A hook knife is a pretty basic tool, similar to a letter opener in design. It is usually installed on the container so that the jumper can easily reach it. Some are slipped in behind the mud flap on the main lift web; others are located on the chest strap or down near the leg straps. There are many different brands and styles available, from small, cheap, plastic versions to more expensive, higher-quality models.
From time to time, USPA receives an inquiry from a member asking if it recommends that skydivers carry a hook knife. A look through Section 5-3 of the Skydiver’s Information Manual shows that indeed, USPA does recommend it: “A jumper should always carry a protected but accessible knife.”
Does this mean you should be packing an 18-inch Rambo knife strapped to your leg so you can be ready to start slashing away at a moment’s notice? Not really. In the early days of skydiving, equipment was large and cumbersome, canopies were round and slow, and hook knives were always at the ready—jumpers were always prepared to cut a line or two if the canopy opened with a line-over. Now, our gear is small and sleek, and canopies are flying at warp speeds. Malfunctions are sometimes violent, and the last thing on anyone’s mind during this type of malfunction is, “I think I can fix this with my hook knife!” The truth is that almost no skydiving emergency requires, nor would it benefit from, the use of a hook knife.

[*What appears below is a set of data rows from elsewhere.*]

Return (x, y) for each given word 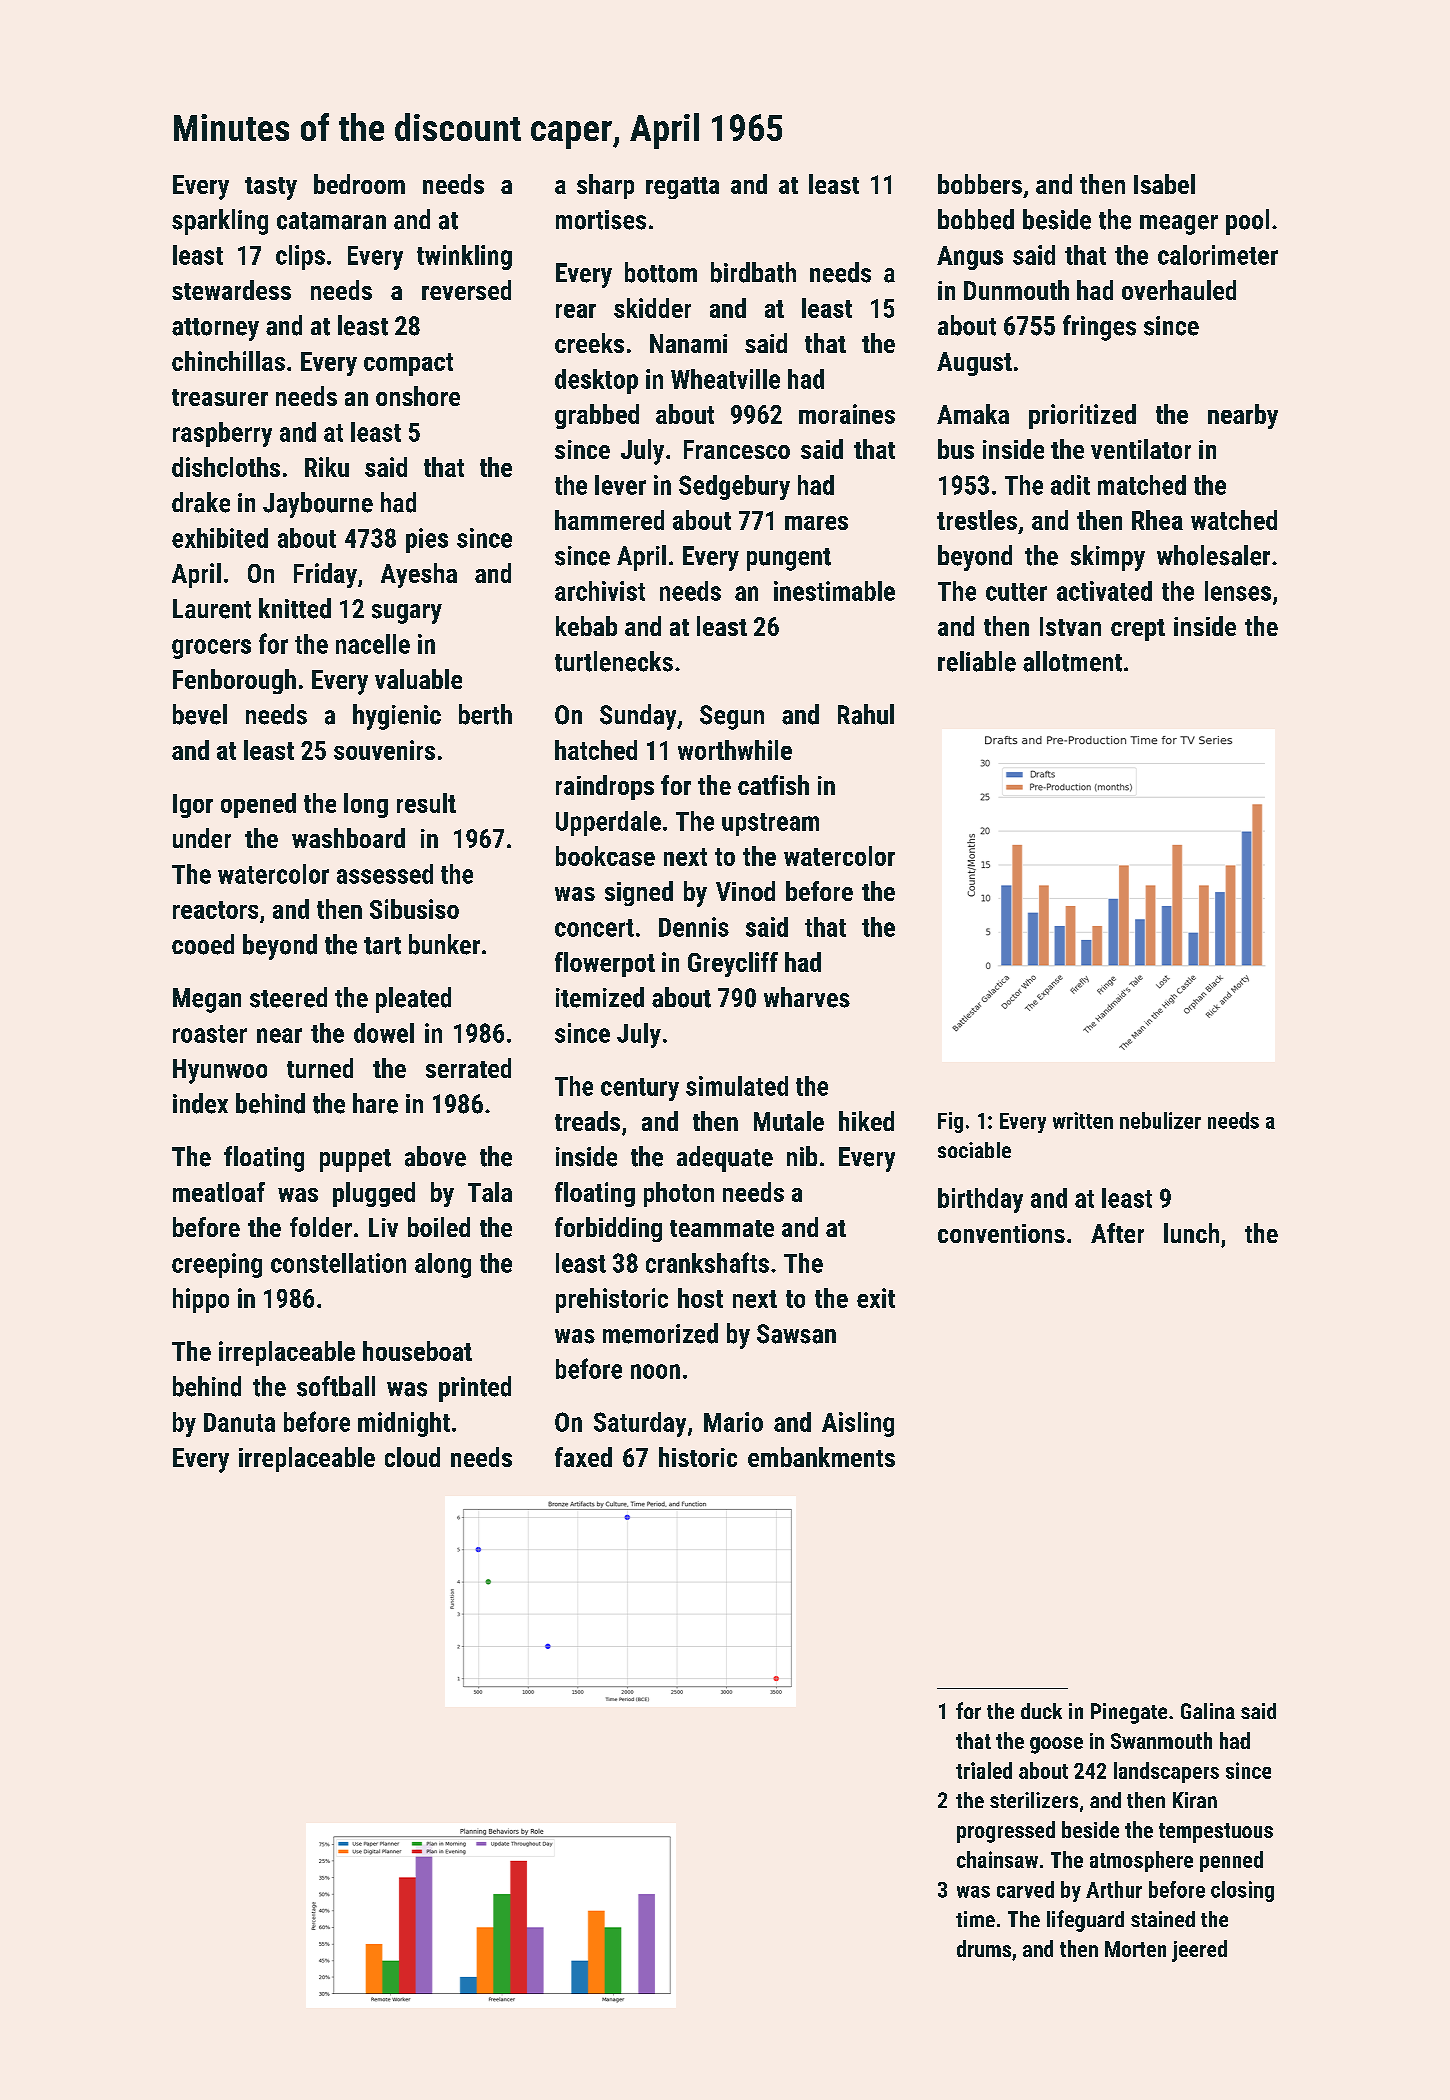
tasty (271, 188)
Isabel (1164, 184)
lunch (1191, 1233)
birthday (980, 1200)
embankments (821, 1457)
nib (802, 1156)
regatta (682, 188)
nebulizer (1160, 1120)
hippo (201, 1300)
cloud (412, 1457)
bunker (444, 944)
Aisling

Therefore, you’re probably better off spending your time and energy working toward another solution. Even so, there are some valid, albeit obscure, reasons to carry one.
Why would you actually need to use a hook knife on a skydive? The answer depends on whom you ask. Some jumpers seem to think they would use a hook knife if the main canopy opened with a line-over malfunction, thus avoiding the need for a cutaway and reserve ride. That’s not really a wise choice in most cases. Who’s to say the main canopy will fly correctly after you cut a line or two? And if you have a line-over, which almost always involves the steering lines, will you be prepared to land your main canopy using just the rear risers once you’ve hacked away the offending line? It would probably be a better idea to cut away the main canopy and deploy your reserve while there is still plenty of altitude remaining for a safe deployment and landing.
You should really use a hook knife as a last resort, such as if a brake or suspension line is over your reserve canopy. However, in-air rigging is never really a good idea, and it just might make your situation worse if you cut the wrong line. In most cases, if you are under your reserve, it means you are at a low altitude, and there will probably not be enough altitude or time to take care of an unusual malfunction that requires the use of a hook knife—especially considering that so many jumpers are descending pretty quickly anyway under canopies with moderate to high wing loadings.
Proper packing and thorough equipment maintenance can help to ensure that your deployments go as planned and there are no messy line entanglements that would require the use of a hook knife. Once you make it past the deployment without a problem, the only other time you might need a hook knife is in the case of a canopy entanglement following a canopy collision. For instance, if another jumper’s main canopy wrapped you up in its fabric and lines following a collision, a hook knife might come in handy to clear yourself from the mess once the jumper released his main. However, bear in mind that with modern canopies, whatever’s going wrong is likely to be happening quickly, and you may not have the time or ability to solve it with a hook knife, particularly if you are close to the ground in your landing pattern, where most collisions occur.
There’s an old skydiving joke that goes like this: Why is it that canopy formation jumpers carry six hook knives? Because they don’t have room to carry more! In reality, canopy formation jumpers usually wear at least two hook knives in case they are caught in a canopy entanglement. Yet CF jumpers rarely use their hook knives in these cases. They always prefer to get out of the entanglement without slashing a bunch of gear if it’s at all possible. Still, it is an option for those who are intentionally flying canopies together in formations, particularly since they usually have more altitude to deal with an entanglement than the average jumper.
Will a hook knife cut through more than a suspension line? Maybe, but the cheaper plastic versions are famous for breaking quite easily. Hook knives are not really effective for cutting harness webbing or tape. The tougher the material, the less likely you are going to hack through it with a hook knife.
If you put your efforts into learning canopy flying skills, creating adequate separation before deployment, flying defensively, clearing your airspace as much as possible and flying a smooth, predictable landing pattern, chances are you will never have to deal with a canopy entanglement. A hook knife should only serve as a last resort, and if it is there, at least you have the option to use it if time allows. But with canopies now so small and fast and most collisions happening below 1,000 feet, the chances of actually being able to use it are pretty slim. But your hook knife doesn’t have to go to waste—if you are still getting bills and letters through the U.S. Mail, they make nice letter openers.